Miguel Hernandez: Poetry Between Tradition and Modernity
Miguel Hernandez’s life was marked by a strong contrast between tradition and modernity, as reflected in his poetry and personal circumstances.
Early Life and Traditional Influences
During his childhood, Miguel Hernandez attended the schools of Hail Mary in his hometown, Orihuela. This, together with his work as a pastor, endowed him with strong traditional cultural baggage. The pastoral life of his childhood and the religious education he received were the focus of his early works, including some copies of his early poems, the book Expert on Moons, and the first part of The Whistle Violated. Expert on Moons is especially noticeable, where the weight of his religious background gives his poetry a rich imagery.
Transitional Period and the Influence of Neruda
In 1933, he published the book Expert on Moons, which shows the influence of the purist poetry of the 1920s. The relationship between Miguel Hernandez and Ramon Sijé deteriorated gradually until the latter’s death. Miguel Hernandez began to cultivate the sonnet, and the theme of love began to take a clear role in his work. In this final stage, Miguel Hernandez had already broken all ties with pure poetry, and his faith began to grow early and impure poetry. Neruda also influenced Miguel; the diversification of the Chilean poet overwhelmed Miguel and served to unlock the purism and Gongorism that had dragged from his first lines.
Return to Traditional Forms
From this point on, the innovative exaltation moderated in Miguel Hernández, closer to traditional compositions of nature, at least in what refers to metrical structure. His following books, Wind in Town, Man Haunts, and Romances of the Cancionero of Absences, are based on a direct poetry that recreates its oral nature, hence the employment of romance and the underground octosyllable short, which is rooted in traditional song and poetry.
The Impact of the Spanish Civil War
His two works following Wind of the People and Man Stalks are influenced by the political and social commitment that Miguel acquired during the Spanish Civil War. The first is unbridled passion, hope, and optimism; the poems are oral in nature, hence the abundant use of romance and octosyllabic as the most popular and immediate metric.
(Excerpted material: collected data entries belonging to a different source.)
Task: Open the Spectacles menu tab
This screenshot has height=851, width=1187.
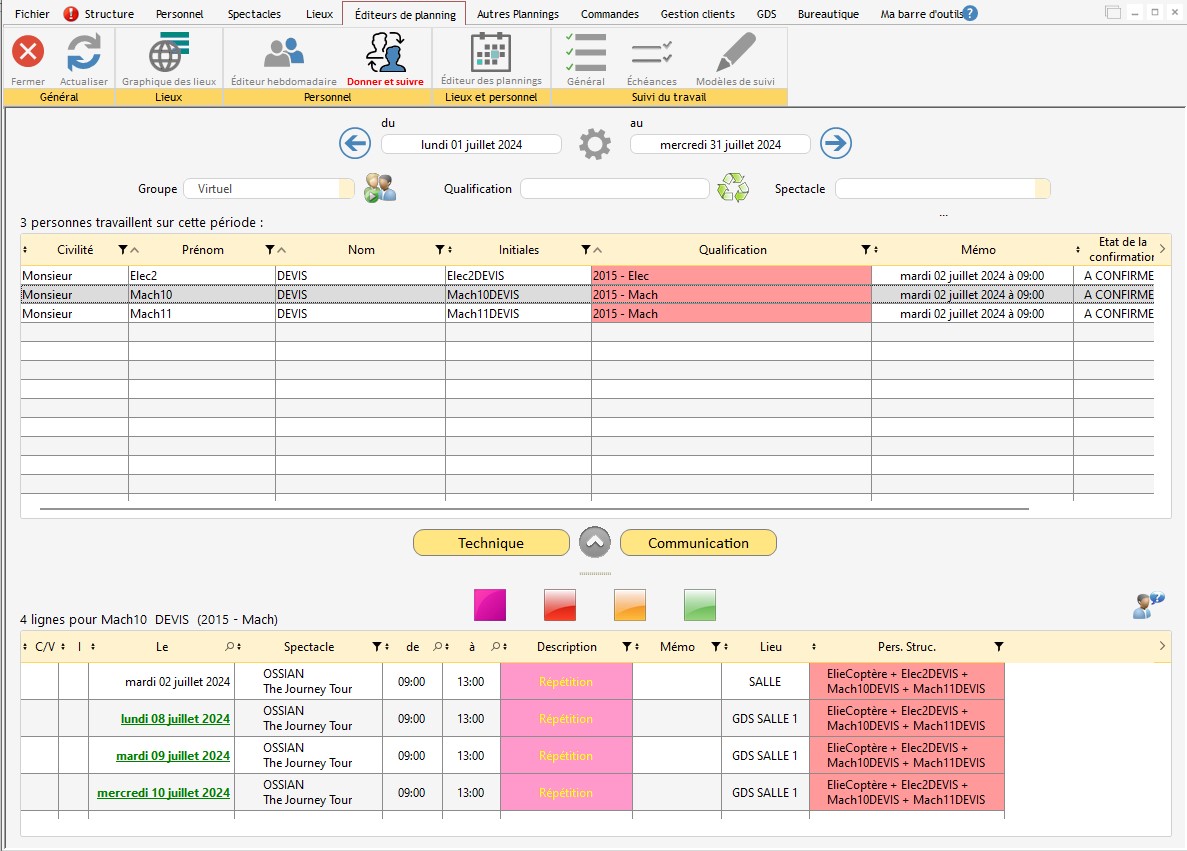Action: tap(254, 14)
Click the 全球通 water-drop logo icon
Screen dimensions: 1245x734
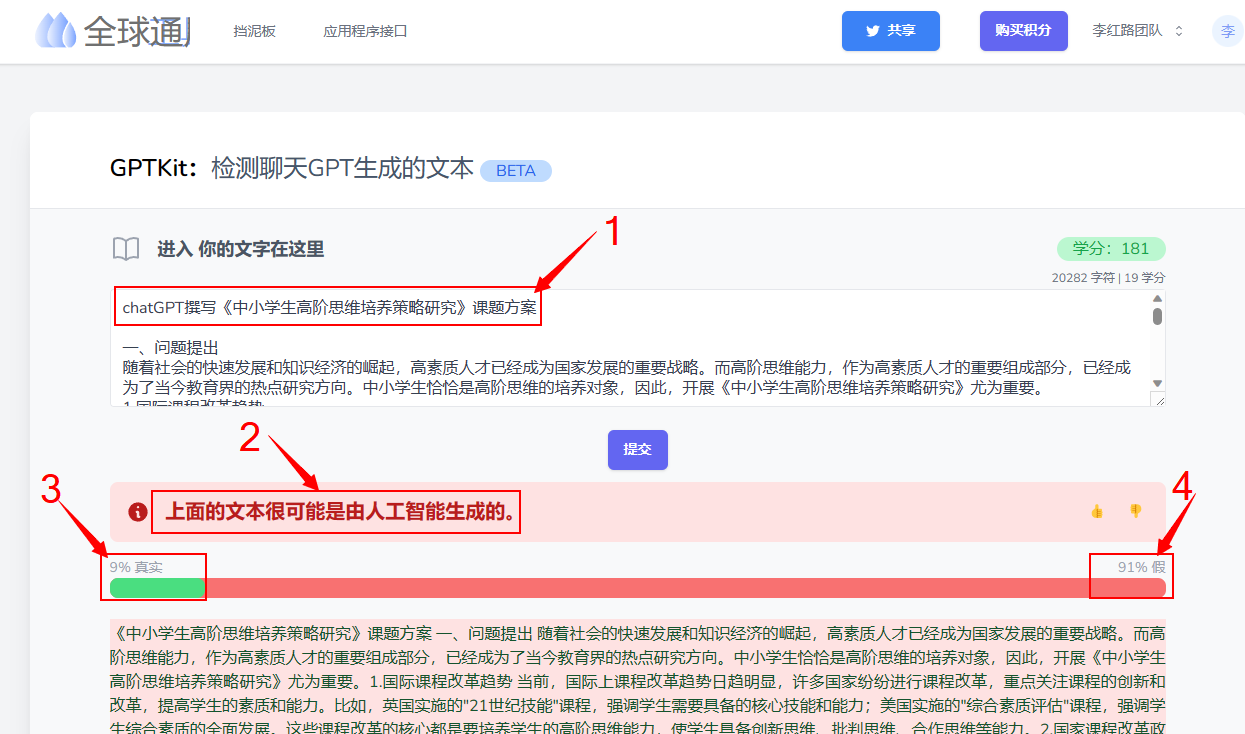pyautogui.click(x=57, y=31)
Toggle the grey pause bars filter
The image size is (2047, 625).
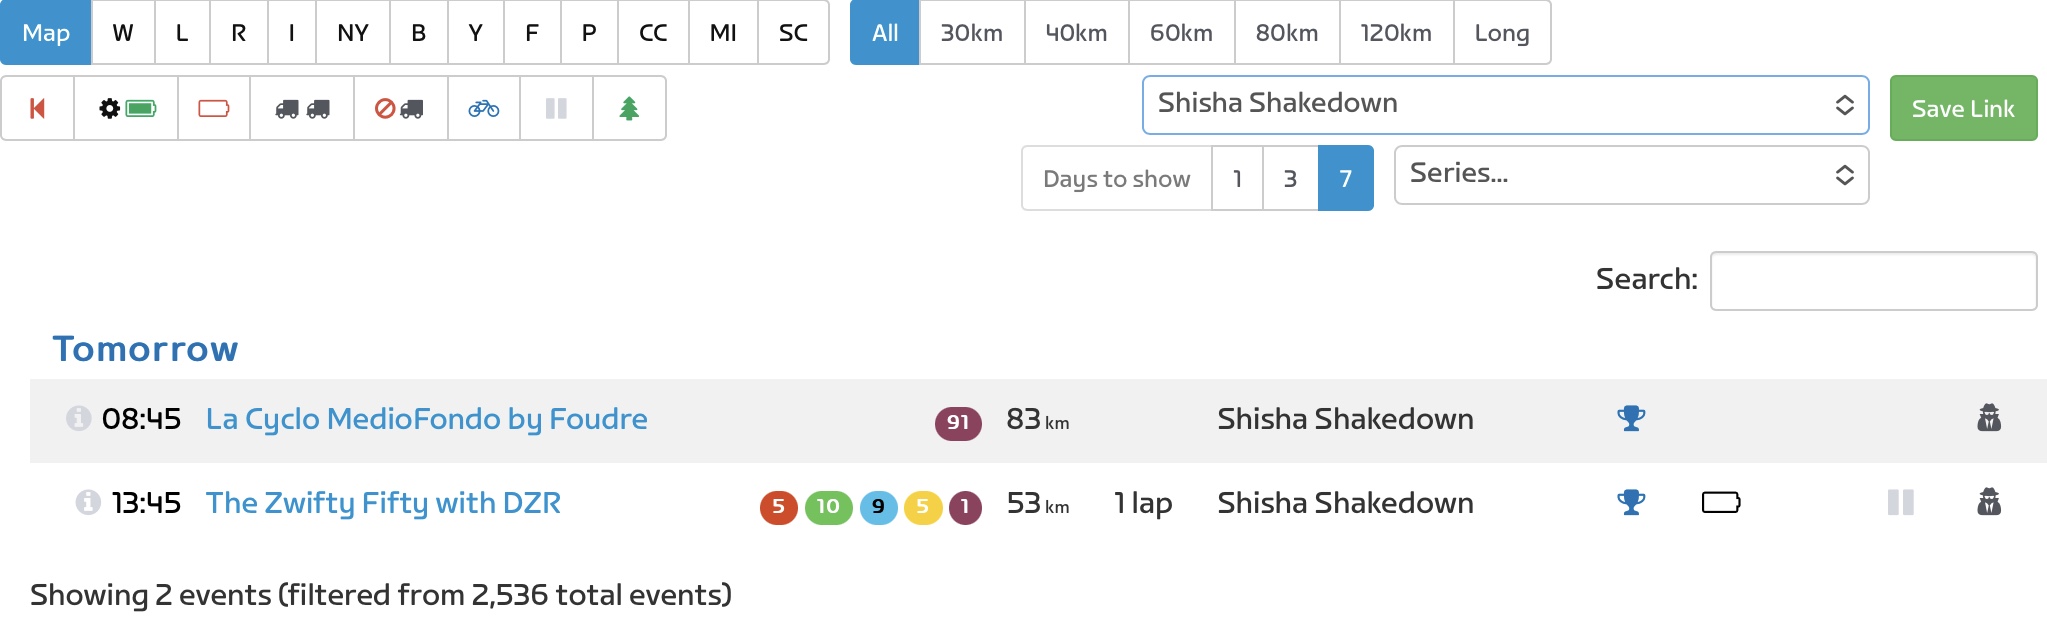click(x=556, y=108)
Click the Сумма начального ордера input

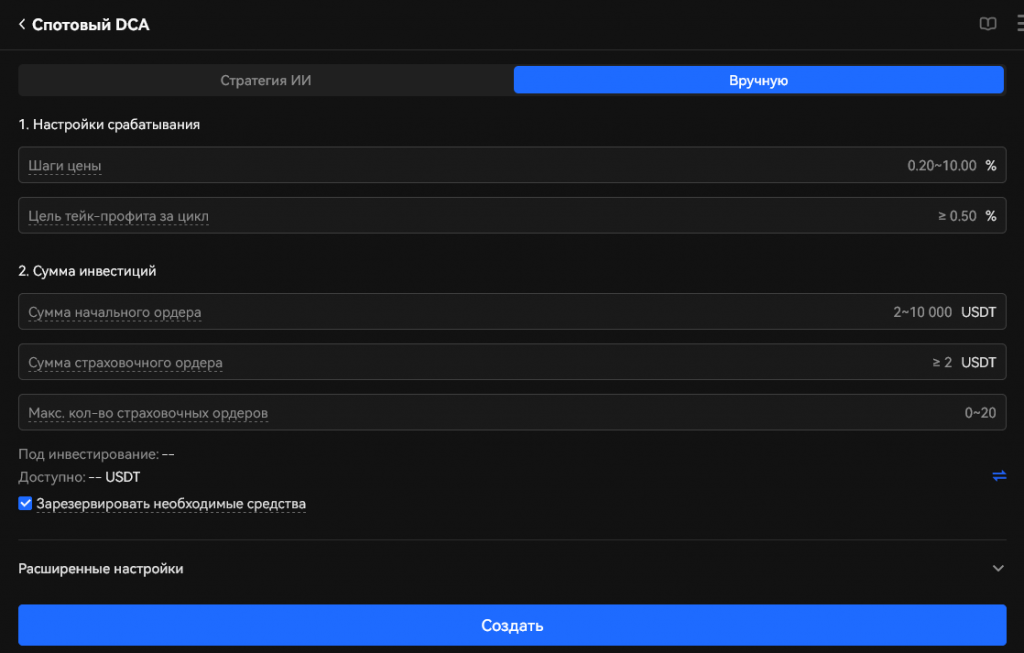coord(512,311)
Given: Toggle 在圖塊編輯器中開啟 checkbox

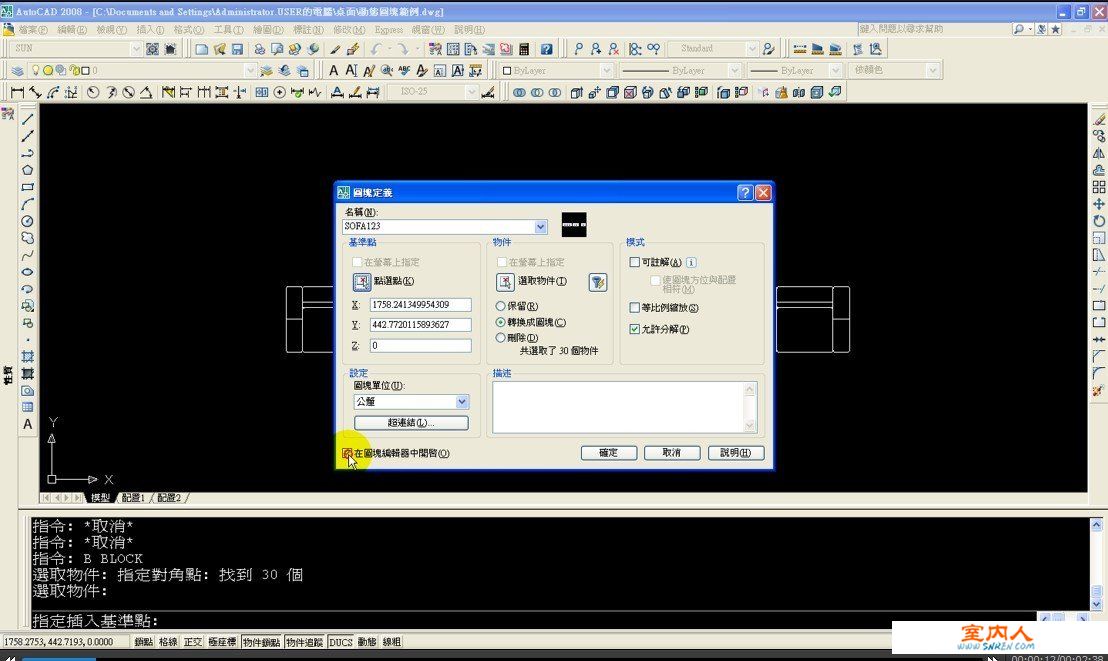Looking at the screenshot, I should click(x=347, y=453).
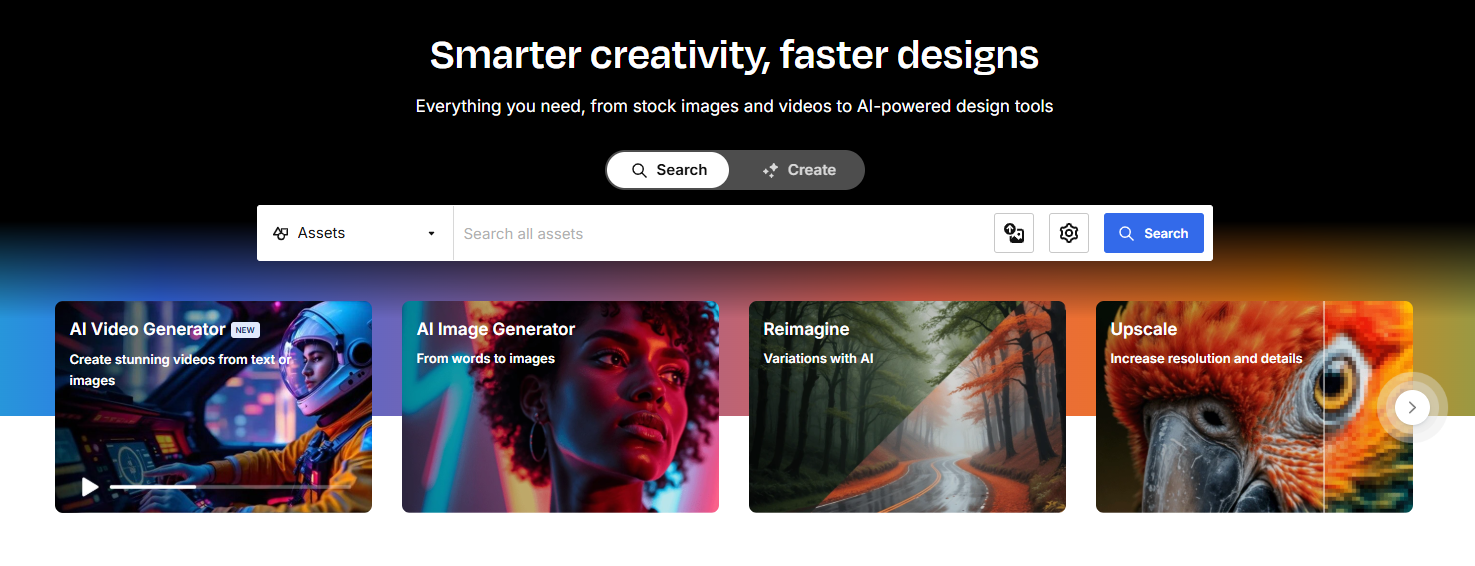The image size is (1475, 566).
Task: Click the play icon on AI Video Generator
Action: pos(90,487)
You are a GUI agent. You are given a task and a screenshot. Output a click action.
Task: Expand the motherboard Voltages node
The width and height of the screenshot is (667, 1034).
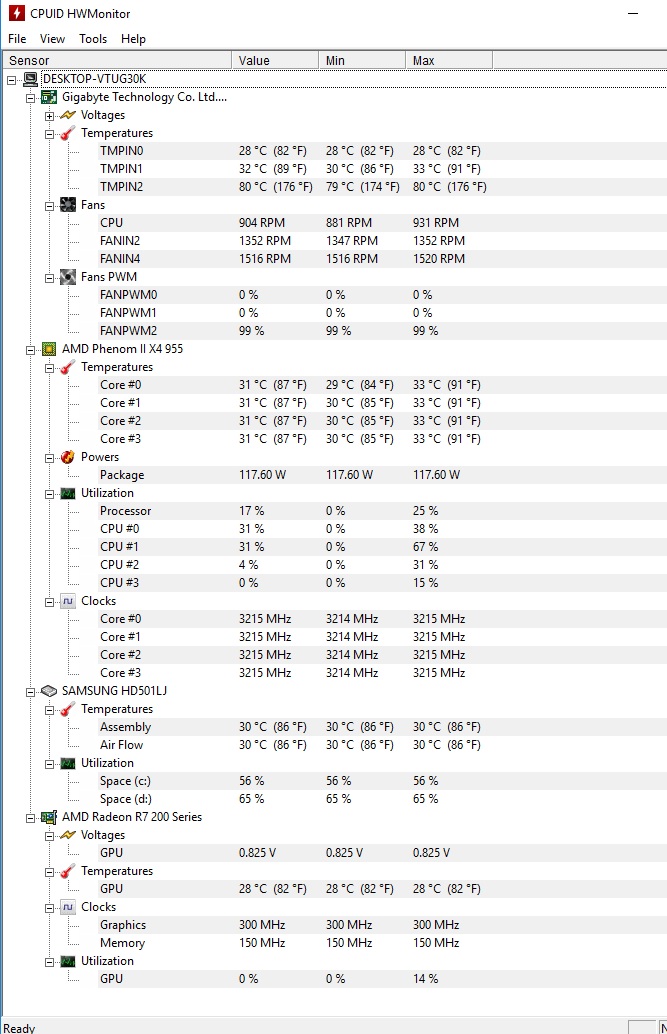pos(49,115)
The second work, by contrast, is marked by a grim, sad, and tragic tone because of the serious consequences of war. However, with both works, he intended to influence and encourage the Republicans who were fighting on the front.
Final Stage: Introspection and Loss
In his last stage, given the intense experience of love, war, and death, Miguel Hernandez is close to the air of popular song, the mild and deep ballad.
The Songs and Ballads of Absence is his latest work and is identified with a time of great shame for the poet’s life: a civil war with a disappointing end, the death of his son, his initial condemnation to the death penalty because of his ideology, prisons, and especially his disease, the absence of his own. This will influence the poet, leading to a process of intimidation, detention in a gradual “lyrical” deprived of almost everything.